1、血糖値を下げる 2、血圧を下げる 3、脂質を改善する 4、そういった作用があいまって、動脈硬化を抑制する。さらには、5、骨を強くする 6、認知症を予防する。7、癌を抑制する。8、便通を良くする。9、全身の血行を良くし、肩こりや腰痛などを改善してくれる。10、筋力をつけることで、転倒しにくくしてくれる。11、心臓や肺の機能を増強する。その他に運動の間接的な効果として、12、ストレスの解消、13、運動を続けることで自信がわいてくる。14、規則的な生活への橋渡し的な効果がある。
結局のところ、そういった多彩な効果により、運動をすればするほど健康寿命が延びる、つまりはこれこそがアンチエイジングの一番の妙薬ということになります。どうです?ものすごく多彩な働きが運動にあるということがお分かりいただけましたか?
では、どういった運動が良いでしょう?
一般的には有酸素運動がいいって言われますよね。
有酸素運動とは、酸素を十分に取り入れて行う全身運動で、ウォーキング、ジョギング、水泳なんかがその代表です。
どのような運動を選択するかは、その人が今までやってきた運動の歴史や、得意分野などがあるでしょうから、人それぞれではありますが、「継続できる」という点からいうと、一人でできるもの、いつでもできるもの、どこでもできるもの、そして自分で運動強度を加減できるものがベターとされています。
これらの条件を満たす最も一般的なものがウォーキングではないでしょうか?
次にどれくらいの強度で運動したらよいか?
尺度は主に二つ。一つは自覚症状、もうひとつが脈拍です。
自覚的には「にこにこペース」が良いと言われます。
「きつい」と感じるのはやはり強すぎる運動ですので、ペースを落としましょう。
また、脈拍は若い人で120くらい、高齢者では100前後となるくらいが目安となります。実際に脈拍を測る練習をしてみましょう。
左手首の掌側で親指の付け根に右手をあてます。
そうするとどれかの指で脈拍を触知できるでしょう。
15秒数えてそれが25(〜30)回前後となれば十分な強度といえます。
もちろん、安心して運動していただくためにも、事前に運動負荷心電図でチェックしておいていただくことが望ましい。

最後にどれくらい運動すれば効果が上がるのか。
以前は脂肪を燃焼させるには15-20分は継続して運動をしよう、と言っていましたが、そんなにまとまった時間が取れない方は、こま切れでも構いません。
トータルで週に200分は行いたい。
また、インスリン抵抗性改善作用は3日と持たない、と言われますので、できるだけ毎日、少なくとも一日おきには行いたい。
運動の時間帯についていえば、理想的には最も血糖値の上がりやすい食後1〜2時間が最適です。
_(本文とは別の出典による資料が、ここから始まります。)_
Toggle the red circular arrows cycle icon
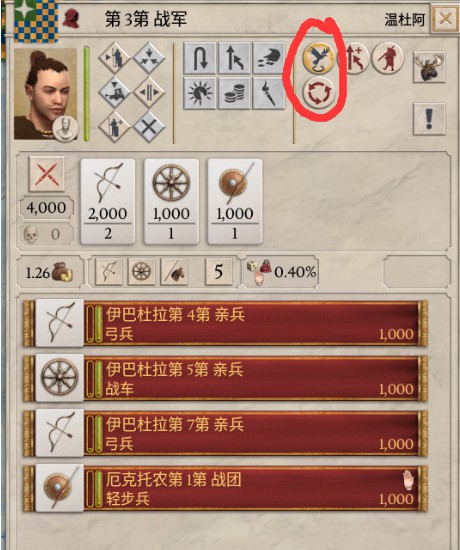The width and height of the screenshot is (460, 550). coord(319,93)
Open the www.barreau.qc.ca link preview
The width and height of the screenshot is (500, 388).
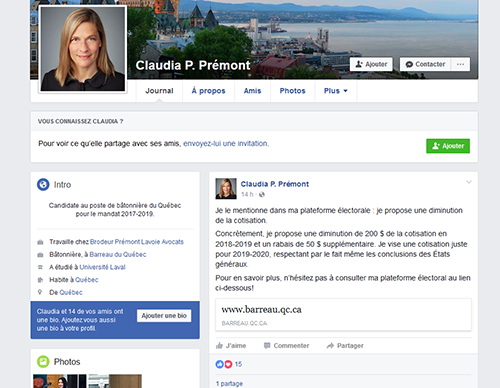click(x=343, y=315)
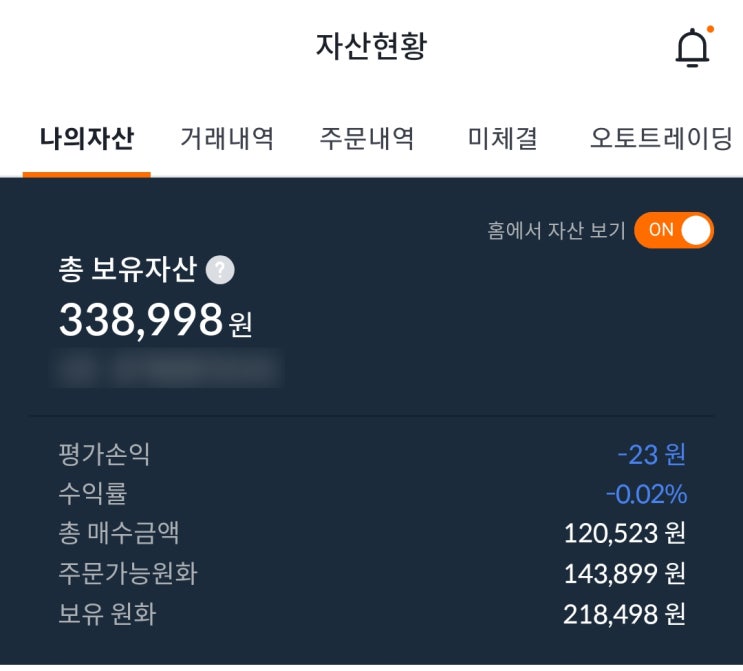The width and height of the screenshot is (743, 671).
Task: Tap the 평가손익 value -23 원
Action: point(651,454)
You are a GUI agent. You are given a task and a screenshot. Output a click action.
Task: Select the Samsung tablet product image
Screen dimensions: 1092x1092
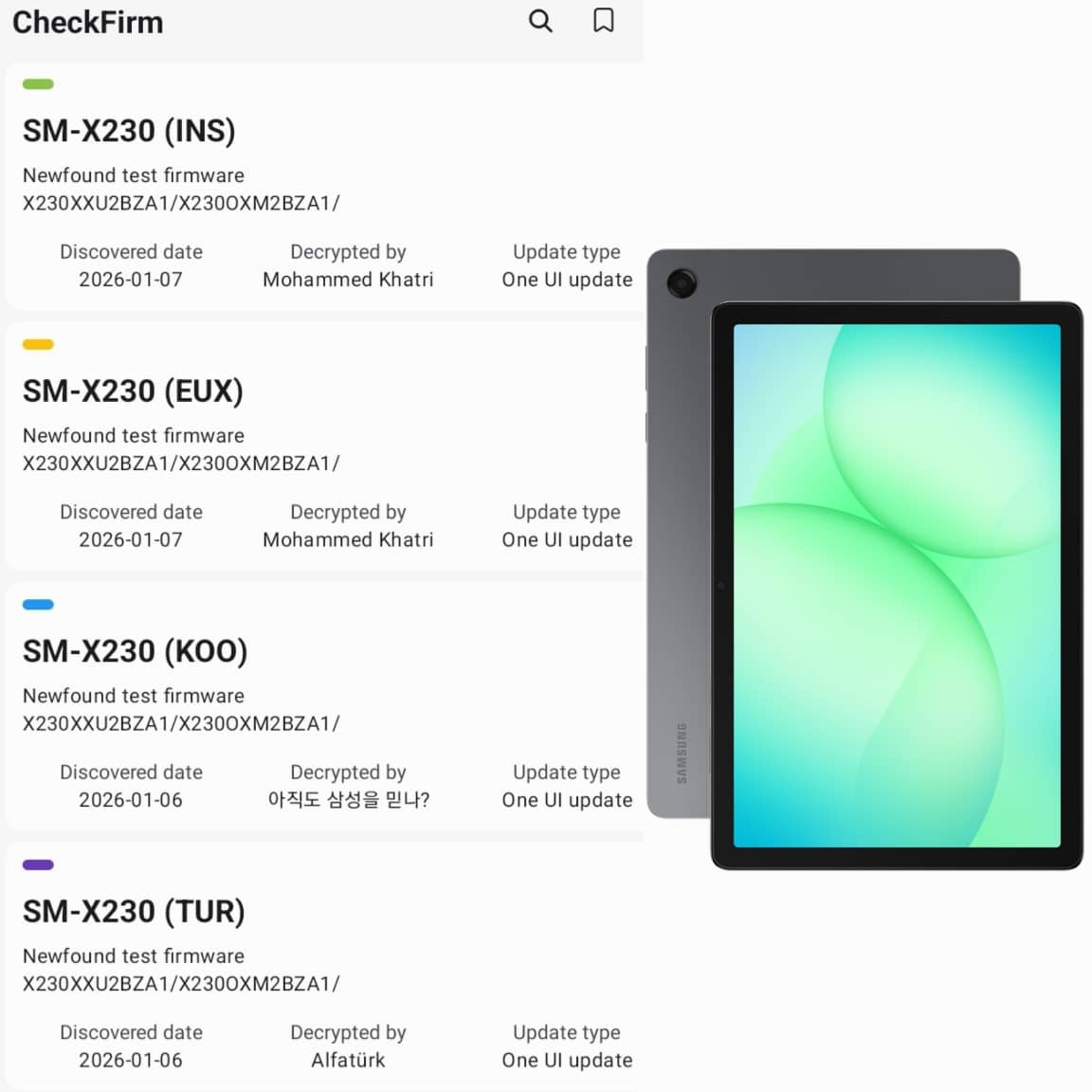[x=864, y=559]
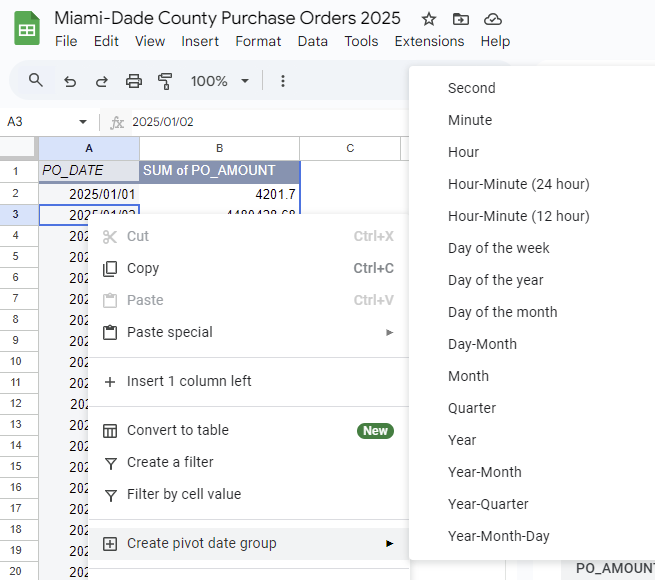Check the cloud save status icon

(x=492, y=19)
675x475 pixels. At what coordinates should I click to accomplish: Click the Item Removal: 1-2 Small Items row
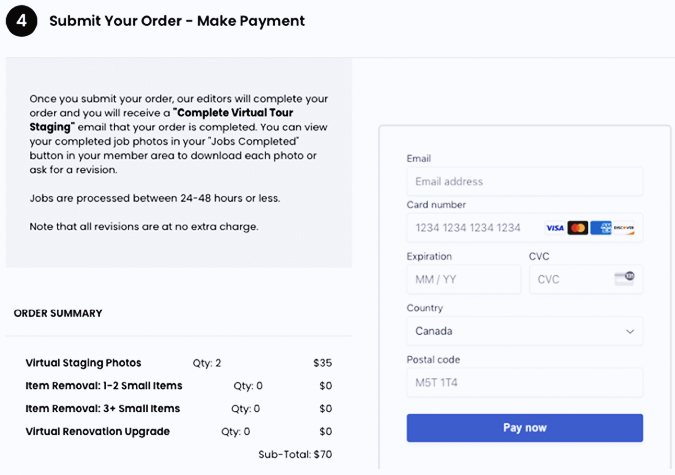179,386
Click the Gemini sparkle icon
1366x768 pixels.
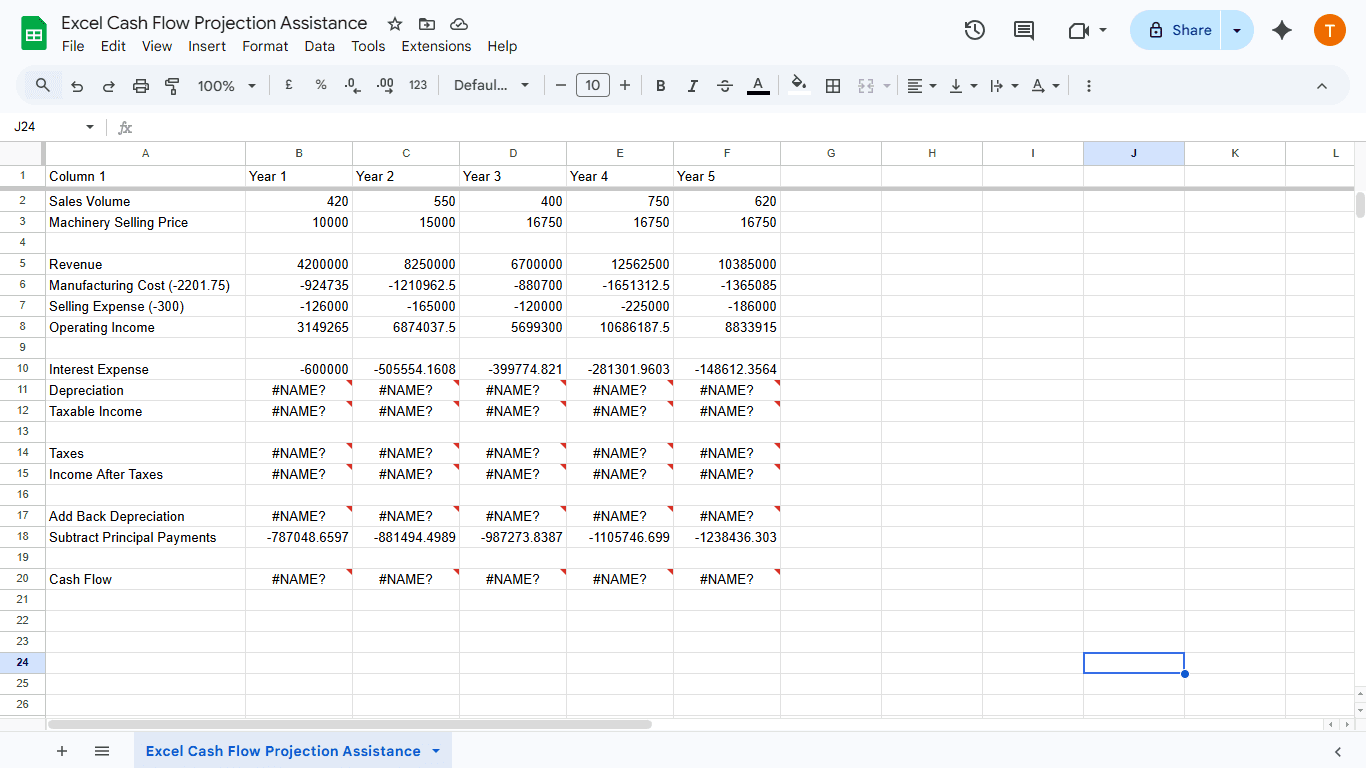(1282, 30)
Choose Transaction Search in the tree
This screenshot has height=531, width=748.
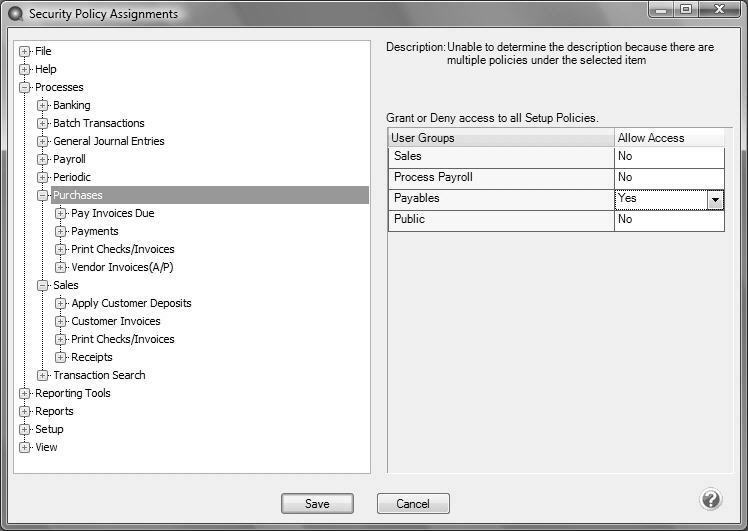tap(99, 376)
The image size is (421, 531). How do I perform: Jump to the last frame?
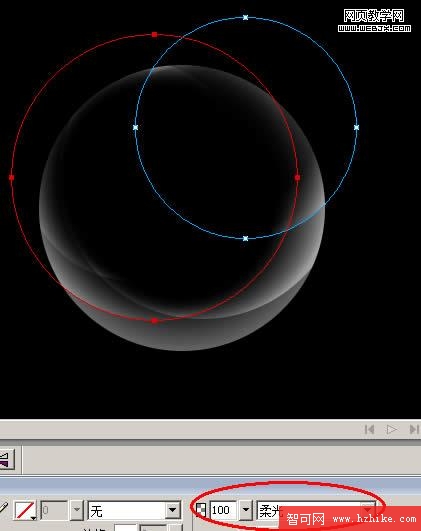(415, 430)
インスリン注射をしている人や、血糖降下薬を飲んでいる人の場合の食前の運動は、低血糖の危険があり、注意が必要です。
通勤や買い物の際にウォーキングを組み込んだり、1日の歩数をカレンダーに書き込んだり、仲間と一緒に行ったりすることなどが、運動療法継続のコツといわれます。三日坊主の繰り返しでもかまいませんので、まずは、春風を感じながら外に出てみませんか?